Quand Rafik Khalifa signait des documents au nom de la République
Khalifa avait ses entrées partout en Algérie. Il était consacré meilleur manager de l’année. Il a même été décoré par le président de l’Assemblée nationale, Karim Younès. Il se rapprochait du président Bouteflika fraîchement élu à la tête de l’Etat algérien. Il financera, comme on verra plus loin, les actions de la diplomatie parallèle et ira jusqu’à signer des contrats au nom de la République algérienne. Il était pratiquement un super-ministre sans portefeuille. Il était à la fois craint et respecté.

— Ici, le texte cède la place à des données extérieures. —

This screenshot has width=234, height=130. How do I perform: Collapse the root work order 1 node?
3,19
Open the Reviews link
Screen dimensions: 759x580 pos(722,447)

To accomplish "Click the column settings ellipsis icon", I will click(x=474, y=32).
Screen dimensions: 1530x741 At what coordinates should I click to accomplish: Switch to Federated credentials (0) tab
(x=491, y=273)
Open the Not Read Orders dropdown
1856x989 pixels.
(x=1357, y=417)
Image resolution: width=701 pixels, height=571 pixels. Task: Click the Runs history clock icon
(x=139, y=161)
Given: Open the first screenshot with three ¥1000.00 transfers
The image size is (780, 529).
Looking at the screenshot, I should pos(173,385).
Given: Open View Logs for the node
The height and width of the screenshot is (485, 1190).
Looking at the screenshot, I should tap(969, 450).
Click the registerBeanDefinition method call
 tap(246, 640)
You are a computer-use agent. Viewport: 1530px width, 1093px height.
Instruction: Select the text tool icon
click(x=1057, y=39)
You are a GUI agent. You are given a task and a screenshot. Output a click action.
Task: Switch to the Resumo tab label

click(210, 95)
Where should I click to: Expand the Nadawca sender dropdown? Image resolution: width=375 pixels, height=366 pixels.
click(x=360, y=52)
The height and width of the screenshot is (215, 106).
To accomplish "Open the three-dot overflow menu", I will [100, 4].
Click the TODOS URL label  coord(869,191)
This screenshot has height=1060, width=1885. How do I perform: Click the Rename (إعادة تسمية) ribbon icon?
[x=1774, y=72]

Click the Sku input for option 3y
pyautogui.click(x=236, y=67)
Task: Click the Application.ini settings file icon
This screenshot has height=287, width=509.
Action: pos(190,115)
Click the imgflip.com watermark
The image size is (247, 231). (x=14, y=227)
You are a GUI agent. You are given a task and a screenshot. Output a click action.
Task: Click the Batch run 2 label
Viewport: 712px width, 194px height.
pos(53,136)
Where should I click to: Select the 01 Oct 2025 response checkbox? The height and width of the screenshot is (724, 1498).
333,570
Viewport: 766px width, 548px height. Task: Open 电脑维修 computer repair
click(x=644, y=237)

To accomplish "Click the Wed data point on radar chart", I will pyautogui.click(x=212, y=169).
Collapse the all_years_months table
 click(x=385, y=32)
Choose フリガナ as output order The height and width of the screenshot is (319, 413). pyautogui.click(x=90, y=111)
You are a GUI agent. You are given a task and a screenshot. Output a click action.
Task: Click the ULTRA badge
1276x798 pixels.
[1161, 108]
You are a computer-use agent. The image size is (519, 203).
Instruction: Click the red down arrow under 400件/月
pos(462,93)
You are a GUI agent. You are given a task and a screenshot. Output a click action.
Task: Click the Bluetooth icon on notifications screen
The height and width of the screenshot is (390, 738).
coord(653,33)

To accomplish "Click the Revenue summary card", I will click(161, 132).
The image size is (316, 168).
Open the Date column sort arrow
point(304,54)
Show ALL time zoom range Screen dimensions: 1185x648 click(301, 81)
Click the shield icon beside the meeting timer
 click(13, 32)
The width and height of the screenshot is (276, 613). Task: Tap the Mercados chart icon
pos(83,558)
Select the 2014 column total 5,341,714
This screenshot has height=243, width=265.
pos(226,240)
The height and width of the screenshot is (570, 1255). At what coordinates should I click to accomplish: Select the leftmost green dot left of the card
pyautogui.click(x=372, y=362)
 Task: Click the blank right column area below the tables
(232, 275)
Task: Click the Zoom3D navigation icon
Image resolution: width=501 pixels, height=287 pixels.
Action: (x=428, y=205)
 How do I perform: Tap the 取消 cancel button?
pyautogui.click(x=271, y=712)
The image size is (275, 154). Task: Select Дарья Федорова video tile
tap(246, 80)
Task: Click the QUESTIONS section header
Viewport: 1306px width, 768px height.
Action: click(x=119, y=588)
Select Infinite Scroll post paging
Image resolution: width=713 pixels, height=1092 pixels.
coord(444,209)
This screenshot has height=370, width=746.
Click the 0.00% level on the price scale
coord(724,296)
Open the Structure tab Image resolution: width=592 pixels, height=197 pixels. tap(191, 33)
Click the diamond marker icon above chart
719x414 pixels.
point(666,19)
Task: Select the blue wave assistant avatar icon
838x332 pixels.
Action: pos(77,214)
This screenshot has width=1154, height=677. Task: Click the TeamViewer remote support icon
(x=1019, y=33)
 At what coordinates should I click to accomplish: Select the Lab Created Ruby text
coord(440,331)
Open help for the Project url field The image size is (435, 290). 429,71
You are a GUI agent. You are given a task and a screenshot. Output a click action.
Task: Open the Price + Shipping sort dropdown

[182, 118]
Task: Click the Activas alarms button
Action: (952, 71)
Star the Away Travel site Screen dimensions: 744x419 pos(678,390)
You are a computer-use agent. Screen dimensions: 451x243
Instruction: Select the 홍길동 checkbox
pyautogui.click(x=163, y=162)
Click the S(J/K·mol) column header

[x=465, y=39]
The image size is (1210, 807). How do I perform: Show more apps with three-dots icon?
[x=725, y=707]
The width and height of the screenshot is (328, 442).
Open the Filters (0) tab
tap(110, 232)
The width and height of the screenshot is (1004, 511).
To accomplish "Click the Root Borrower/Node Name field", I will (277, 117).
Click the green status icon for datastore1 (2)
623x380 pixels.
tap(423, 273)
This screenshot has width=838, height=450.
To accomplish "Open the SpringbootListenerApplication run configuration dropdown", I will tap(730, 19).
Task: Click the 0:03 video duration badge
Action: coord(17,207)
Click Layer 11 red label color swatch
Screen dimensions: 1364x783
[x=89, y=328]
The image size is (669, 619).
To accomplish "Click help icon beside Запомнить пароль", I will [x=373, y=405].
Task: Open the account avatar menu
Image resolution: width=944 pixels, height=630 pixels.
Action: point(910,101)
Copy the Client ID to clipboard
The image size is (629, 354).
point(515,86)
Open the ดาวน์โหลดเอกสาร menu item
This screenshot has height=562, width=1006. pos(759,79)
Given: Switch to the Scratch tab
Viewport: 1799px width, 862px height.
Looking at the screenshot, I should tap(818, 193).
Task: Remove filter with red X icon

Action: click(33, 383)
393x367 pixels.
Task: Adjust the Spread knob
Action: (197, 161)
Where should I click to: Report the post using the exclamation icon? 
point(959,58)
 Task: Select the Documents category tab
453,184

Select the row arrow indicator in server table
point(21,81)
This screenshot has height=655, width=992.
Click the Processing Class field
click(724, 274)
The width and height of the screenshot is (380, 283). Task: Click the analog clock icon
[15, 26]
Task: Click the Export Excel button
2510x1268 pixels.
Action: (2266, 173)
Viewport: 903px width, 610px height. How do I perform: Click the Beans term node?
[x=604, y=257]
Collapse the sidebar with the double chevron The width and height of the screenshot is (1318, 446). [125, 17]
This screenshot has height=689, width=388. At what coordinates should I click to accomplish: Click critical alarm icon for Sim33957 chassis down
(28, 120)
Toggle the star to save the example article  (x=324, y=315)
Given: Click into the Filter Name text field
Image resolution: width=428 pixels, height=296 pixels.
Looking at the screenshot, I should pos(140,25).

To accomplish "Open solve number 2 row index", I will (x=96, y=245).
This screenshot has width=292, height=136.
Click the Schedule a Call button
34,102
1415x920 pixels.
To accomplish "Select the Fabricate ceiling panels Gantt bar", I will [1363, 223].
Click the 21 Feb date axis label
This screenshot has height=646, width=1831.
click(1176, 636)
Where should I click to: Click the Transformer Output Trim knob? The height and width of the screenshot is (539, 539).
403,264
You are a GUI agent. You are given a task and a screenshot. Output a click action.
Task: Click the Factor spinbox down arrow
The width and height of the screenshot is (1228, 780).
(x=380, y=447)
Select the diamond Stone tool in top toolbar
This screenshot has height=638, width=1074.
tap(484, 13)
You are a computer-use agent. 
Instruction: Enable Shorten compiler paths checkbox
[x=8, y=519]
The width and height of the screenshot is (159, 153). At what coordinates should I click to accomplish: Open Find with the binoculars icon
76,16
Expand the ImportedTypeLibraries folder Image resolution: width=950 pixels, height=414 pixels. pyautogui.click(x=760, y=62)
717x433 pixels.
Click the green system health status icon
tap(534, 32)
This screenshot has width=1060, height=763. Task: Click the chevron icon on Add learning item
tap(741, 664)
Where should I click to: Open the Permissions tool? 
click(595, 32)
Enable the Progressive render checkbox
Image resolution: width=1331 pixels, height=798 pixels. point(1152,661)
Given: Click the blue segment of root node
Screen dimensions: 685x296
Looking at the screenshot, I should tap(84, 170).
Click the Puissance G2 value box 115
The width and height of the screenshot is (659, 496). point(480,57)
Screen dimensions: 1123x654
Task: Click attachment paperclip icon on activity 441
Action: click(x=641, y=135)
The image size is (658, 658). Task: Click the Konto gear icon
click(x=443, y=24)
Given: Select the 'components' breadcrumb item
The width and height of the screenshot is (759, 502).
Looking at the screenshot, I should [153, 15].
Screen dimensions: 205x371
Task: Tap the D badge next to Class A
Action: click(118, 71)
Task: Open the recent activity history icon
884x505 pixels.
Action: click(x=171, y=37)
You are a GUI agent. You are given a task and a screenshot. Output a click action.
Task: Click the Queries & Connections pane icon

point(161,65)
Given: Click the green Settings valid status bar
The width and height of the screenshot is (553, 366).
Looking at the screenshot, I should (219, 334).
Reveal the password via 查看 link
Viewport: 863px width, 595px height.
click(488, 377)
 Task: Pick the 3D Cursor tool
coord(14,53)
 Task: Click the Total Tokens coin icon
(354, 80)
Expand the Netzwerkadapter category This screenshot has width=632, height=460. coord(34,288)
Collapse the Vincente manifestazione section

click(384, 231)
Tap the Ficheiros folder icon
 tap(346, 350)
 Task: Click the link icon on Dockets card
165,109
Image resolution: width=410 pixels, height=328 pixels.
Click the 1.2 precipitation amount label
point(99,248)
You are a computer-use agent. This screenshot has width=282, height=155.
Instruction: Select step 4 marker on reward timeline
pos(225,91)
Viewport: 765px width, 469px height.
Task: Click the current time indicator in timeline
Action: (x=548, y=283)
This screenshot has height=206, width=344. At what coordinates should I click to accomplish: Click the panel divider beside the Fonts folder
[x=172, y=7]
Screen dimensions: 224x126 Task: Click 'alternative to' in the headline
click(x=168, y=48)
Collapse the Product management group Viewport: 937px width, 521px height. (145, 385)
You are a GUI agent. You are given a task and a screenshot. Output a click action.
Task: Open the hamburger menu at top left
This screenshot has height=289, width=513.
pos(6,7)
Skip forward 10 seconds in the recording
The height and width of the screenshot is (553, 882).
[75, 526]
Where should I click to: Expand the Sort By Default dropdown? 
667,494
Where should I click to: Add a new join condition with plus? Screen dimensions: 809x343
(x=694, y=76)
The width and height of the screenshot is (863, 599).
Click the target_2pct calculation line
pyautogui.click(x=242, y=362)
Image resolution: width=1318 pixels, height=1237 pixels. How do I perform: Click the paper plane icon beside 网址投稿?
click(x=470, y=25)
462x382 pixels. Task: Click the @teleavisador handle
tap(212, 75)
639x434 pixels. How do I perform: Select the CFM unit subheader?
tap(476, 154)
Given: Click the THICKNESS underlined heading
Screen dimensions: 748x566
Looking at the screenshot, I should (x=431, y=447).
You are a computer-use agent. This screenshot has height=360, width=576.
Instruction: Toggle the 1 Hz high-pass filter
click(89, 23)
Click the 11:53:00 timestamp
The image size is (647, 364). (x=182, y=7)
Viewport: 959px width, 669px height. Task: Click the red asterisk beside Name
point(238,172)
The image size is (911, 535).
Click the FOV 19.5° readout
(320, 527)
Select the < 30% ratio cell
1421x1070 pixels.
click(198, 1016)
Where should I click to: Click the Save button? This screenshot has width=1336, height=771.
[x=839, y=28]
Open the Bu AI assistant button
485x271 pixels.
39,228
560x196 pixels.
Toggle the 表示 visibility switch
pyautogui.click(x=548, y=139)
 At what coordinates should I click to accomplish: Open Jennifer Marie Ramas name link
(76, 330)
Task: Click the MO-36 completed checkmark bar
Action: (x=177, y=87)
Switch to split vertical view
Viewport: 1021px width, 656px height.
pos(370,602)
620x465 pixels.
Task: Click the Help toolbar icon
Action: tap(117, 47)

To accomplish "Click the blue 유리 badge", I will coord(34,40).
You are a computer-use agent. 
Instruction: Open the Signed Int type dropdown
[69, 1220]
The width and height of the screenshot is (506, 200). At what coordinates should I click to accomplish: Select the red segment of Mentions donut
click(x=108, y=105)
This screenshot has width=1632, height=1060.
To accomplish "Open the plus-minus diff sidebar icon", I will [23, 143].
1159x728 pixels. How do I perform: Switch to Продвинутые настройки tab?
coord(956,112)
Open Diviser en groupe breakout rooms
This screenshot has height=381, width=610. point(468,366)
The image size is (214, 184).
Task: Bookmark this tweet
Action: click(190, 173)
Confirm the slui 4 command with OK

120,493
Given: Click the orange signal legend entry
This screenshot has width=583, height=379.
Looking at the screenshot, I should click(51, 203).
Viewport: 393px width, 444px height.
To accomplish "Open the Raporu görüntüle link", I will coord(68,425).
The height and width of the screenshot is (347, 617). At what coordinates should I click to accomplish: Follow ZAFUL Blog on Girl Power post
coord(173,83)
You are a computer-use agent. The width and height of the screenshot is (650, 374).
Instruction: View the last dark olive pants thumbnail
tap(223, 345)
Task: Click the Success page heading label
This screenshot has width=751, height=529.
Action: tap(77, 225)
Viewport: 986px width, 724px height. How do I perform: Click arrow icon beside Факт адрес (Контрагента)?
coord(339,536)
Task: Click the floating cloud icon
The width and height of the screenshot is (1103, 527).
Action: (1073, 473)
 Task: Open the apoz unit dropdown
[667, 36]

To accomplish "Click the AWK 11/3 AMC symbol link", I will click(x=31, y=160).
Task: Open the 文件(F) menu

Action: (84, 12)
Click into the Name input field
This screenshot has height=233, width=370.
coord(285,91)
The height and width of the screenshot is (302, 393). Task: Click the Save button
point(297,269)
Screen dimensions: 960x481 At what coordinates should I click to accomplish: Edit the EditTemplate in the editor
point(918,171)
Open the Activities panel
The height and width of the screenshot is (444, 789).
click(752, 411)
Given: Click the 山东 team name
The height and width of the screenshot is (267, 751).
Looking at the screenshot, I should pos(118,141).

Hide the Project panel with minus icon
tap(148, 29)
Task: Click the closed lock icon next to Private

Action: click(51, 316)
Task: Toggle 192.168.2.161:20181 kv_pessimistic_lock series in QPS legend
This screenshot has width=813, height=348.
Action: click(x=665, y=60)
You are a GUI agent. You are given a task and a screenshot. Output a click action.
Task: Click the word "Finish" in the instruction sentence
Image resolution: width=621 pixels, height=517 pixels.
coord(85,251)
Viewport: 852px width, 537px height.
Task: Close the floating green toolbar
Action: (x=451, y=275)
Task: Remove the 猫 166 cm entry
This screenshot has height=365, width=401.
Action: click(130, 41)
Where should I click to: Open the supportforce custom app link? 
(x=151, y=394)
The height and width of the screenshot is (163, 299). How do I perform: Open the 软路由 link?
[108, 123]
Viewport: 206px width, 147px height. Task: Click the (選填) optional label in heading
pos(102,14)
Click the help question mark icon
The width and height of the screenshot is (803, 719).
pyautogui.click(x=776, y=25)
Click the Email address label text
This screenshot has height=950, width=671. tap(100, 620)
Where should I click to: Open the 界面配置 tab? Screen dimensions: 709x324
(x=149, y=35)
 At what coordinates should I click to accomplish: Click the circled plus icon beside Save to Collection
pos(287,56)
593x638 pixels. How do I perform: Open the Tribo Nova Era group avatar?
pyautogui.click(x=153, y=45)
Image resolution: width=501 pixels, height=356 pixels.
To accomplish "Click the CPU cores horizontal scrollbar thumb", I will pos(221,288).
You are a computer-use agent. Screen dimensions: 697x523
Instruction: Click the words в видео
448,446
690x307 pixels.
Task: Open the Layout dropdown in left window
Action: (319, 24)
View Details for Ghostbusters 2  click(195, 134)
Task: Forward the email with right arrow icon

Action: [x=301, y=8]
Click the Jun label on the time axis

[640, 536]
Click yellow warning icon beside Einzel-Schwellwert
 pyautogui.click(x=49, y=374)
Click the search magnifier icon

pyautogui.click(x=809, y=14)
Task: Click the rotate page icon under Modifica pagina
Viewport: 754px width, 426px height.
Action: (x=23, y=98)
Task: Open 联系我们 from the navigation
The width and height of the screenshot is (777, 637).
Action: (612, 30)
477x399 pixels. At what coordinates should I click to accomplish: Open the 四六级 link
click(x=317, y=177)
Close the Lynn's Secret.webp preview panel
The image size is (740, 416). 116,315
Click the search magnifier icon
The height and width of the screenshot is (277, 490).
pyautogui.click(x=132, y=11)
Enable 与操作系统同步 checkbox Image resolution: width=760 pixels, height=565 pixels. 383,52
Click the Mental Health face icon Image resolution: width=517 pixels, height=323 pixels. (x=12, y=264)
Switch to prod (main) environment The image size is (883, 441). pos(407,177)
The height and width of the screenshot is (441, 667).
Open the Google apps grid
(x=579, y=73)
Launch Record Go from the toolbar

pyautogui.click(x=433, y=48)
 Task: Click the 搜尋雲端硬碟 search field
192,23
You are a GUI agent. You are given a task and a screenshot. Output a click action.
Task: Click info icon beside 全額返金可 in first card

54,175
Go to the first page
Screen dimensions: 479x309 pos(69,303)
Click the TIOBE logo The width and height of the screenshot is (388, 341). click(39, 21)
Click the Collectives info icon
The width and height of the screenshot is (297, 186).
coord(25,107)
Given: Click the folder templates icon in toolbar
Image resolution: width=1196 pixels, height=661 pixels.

Quelque 500 000 dollars ont été déboursés par Khalifa pour payer l’opération de lobbying engagée par le gouvernement algérien en vue de séduire l’administration, les membres du Congrès et les milieux d’affaires américains
Ce matin, mardi 2 avril, s’ouvre à Blida le procès de ce qu’il est convenu d’appeler, l’escroquerie du siècle. Il s’agit de l’affaire du golden boy algérien, Rafik Moumen Khalifa. Un jeune homme qui avait défrayé la chronique européenne en juin 2001 lorsqu’il avait damé le pion aux grandes enseignes du monde du sponsoring et de l’industrie, tels le japonais Sony ou la grande chaîne de parfumerie Marionnaud ou Orange, l’opérateur européen de téléphonie pour succéder au géant suédois Ericson comme sponsor maillot du club phocéen, l’Olympique de Marseille. Un illustre inconnu qui venait proposer la meilleure offre au richissime propriétaire de l’OM, feu Robert Louis Dreyfus pour que s’affiche sur la tunique des joueurs marseillais un nom typiquement arabe «KHALIFA» accolé à une abréviation anglaise «AIRWAYS». Le contrat portait sur un apport annuel de pas moins de 18 millions de Francs français (l’Euro n’existait pas encore) et mise à la disposition du club d’un Airbus pour une durée de cinq années.
Ce grand coup qu’il croyait avoir réussi, Khalifa le regrettera à jamais. Car en paraphant le contrat de l’OM, il attira sur lui l’attention des services secrets français. Du coup, il venait de signer l’acte final de son aventure. Une aventure énigmatique qui refuse encore de livrer tous ses secrets. Et ce ne serait pas une parodie de procès tenue en début de l’année 2007, qui réunit au banc des accusés 104 lampistes et 150 témoins dont trois ministres en fonction (juste de quoi jeter de la poudre aux yeux), qui réussira à faire toute la lumière sur une affaire qui a coûté au Trésor public algérien plus de deux milliards d’euros.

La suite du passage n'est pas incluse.